▶ Document passage
= = = = =

Maybe No Rupees After All
Dear Bank of India customer,
We recently reviewed your account, and we are suspecting that your Internet Banking account may have been accessed from an unauthorized computer. This may be due to changes in your IP address or location. Protecting the security of your account and of the Bank of India network is our primary concern.. . . We apologize for any inconvenience this may cause, and appreciate your support in helping us maintaining the integrity of the entire Bank of India system. Please login as soon as possible.
Thank you,
Bank of India Customer Service


Then Again, Maybe Just Maybe Those Rupees are Still There
Dear Customer,
Your Internet Banking Account need to be update Please login to your Online Bank of India and update your data info. To Login, please click the link below [info deleted] at Online Bank of India.


A Born-Again Senora from Kuwait
Estimado en Cristo,
Soy señora Eveline Hamson de Kuwait. I casada con Sr. Robert Hamson. Él trabajó con la embajada de Kuwait aquí en Costa de Marfil para nueve años antes de que él murió en el año 2003. Nos casaron por once años sin un niño. Él murió después de una breve enfermedad que duró por solamente cuatro días. Antes de su muerte éramos ambos otra vez nacidos cristianos. Puesto que su muerte que decidía no segundas nupcias o no conseguir a un niño fuera de mi hogar matrimonial contra el cual la biblia está. . . [yada yada yada, somebody died, she has dinero that she wants to share with me, in cristo]

Miss Anita Has Something She wants to Discuss With Moi (It's Definitely Not Punctuation)

= = = = =

▶ Source material
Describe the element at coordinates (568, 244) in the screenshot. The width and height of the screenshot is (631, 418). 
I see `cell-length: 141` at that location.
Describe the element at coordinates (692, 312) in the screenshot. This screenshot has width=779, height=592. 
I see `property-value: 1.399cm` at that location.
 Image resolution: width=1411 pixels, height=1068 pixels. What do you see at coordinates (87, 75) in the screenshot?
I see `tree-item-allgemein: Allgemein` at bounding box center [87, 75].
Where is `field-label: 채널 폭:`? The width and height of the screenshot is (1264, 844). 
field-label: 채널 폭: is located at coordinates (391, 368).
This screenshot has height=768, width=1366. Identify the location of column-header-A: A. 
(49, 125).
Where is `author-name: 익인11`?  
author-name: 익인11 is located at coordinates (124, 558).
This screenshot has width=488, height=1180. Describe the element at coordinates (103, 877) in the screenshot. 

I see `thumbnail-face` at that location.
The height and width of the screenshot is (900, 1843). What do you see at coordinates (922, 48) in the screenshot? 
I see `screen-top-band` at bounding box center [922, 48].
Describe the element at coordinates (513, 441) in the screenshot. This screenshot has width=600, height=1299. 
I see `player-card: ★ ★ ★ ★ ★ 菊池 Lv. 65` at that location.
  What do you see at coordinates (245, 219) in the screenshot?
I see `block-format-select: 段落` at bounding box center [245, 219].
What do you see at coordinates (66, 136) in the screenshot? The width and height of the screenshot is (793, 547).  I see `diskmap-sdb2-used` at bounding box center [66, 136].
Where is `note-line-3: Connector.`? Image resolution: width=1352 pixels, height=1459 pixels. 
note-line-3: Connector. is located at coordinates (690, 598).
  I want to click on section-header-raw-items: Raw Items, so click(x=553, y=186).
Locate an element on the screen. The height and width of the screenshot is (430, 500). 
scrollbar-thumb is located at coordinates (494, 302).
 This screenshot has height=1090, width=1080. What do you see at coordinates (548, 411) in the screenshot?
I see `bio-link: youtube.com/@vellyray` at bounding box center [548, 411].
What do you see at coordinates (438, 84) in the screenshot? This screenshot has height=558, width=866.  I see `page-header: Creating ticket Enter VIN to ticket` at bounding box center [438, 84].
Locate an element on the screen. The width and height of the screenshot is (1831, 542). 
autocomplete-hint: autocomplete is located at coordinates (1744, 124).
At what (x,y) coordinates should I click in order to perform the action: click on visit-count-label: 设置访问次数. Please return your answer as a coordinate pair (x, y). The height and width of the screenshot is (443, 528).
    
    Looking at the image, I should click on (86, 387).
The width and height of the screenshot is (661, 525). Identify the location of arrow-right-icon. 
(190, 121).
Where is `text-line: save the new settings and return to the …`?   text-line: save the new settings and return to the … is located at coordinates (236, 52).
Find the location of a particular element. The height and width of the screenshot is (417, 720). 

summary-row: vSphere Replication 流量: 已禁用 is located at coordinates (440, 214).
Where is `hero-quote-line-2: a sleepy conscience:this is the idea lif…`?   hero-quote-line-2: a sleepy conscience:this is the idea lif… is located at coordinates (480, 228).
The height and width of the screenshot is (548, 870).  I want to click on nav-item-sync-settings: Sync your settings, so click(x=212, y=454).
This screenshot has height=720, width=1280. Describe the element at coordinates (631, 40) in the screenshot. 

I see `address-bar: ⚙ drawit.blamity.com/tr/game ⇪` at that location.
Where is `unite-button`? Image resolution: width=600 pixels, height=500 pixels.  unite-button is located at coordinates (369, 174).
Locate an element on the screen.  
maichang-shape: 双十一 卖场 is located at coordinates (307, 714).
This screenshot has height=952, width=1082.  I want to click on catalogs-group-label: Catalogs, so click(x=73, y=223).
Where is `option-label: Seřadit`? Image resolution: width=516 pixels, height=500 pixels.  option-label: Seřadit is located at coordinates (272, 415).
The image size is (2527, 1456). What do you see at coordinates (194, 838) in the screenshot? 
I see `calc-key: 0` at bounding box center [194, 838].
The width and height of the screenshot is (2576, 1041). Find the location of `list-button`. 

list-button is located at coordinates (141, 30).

= = = = =

▶ What to work on
(A) According to the scam email excerpt, what does the first message say may have caused the unauthorized access?
(B) Rewrite the scam email excerpt from the words "Then Again, Maybe" through "Bank of India.", replacing "Rupees" with "Dollars".
(C) Continue the scam email excerpt from its last line.

▶ Answers to this exercise
(A) Changes in the customer's IP address or location.

(B)
Then Again, Maybe Just Maybe Those Dollars are Still There
Dear Customer,
Your Internet Banking Account need to be update Please login to your Online Bank of India and update your data info. To Login, please click the link below [info deleted] at Online Bank of India.

(C)
Hello,
Friendship is not only because of feelings or what we have. but because of Understanding, sharing and Caring. friendship does not think distance, age or even colour. friendship is not just playing or chatting with each other. but friendship is hearing each others voice from the heart. A friend is a gift from God. someone who will cares as much as i do. i have read your profile and i became interested in you and i will like to know you more, i am miss anita, i want to be your friend please mail on then i will send you my picture and as well tell you more about me. Beside i have a special something i want to discuss with you, hope to hear from you soonest. with this address. (anitamabou@ deleted)

Anita

Five Bucks and Insurance Quotes From Ron
Hi,
My name is Ron Park and I run an auto insurance business in Miami. Since you run a blog in Miami, I'd like to ask if you'd be interested in working out an advertising relationship with me.It's pretty simple. All I'd ask for is a blogroll link pointing to my website, [yadayadayada].org or a blog post with a link to my website from your blog. And after the links up, I'll send you $5 with Paypal. Easy as that. And I'll also throw in free insurance quotes for you! ;o)
Thanks for your time, and let me know if you're interested!
Ron

Gold Dust From Jerry Konoyima
Re: I do not need any financial assistance from you neither do you own me any financial obligation in this transaction.
Hello
Greeting, I am Mr. Jerry konoyima. My reason of contacting you is that we have Gold AU GOLD DUST Quantity: 240 kg every month or more Quality: 22 CARAT Purity : 97.56% for sell from Ghana and freetown Serria Leone. If you are interested please reply this mail: with your full contact details, Detail will be giving in next mail.Wait to hear from you. I want to sale the gold 5% below international market price for gold.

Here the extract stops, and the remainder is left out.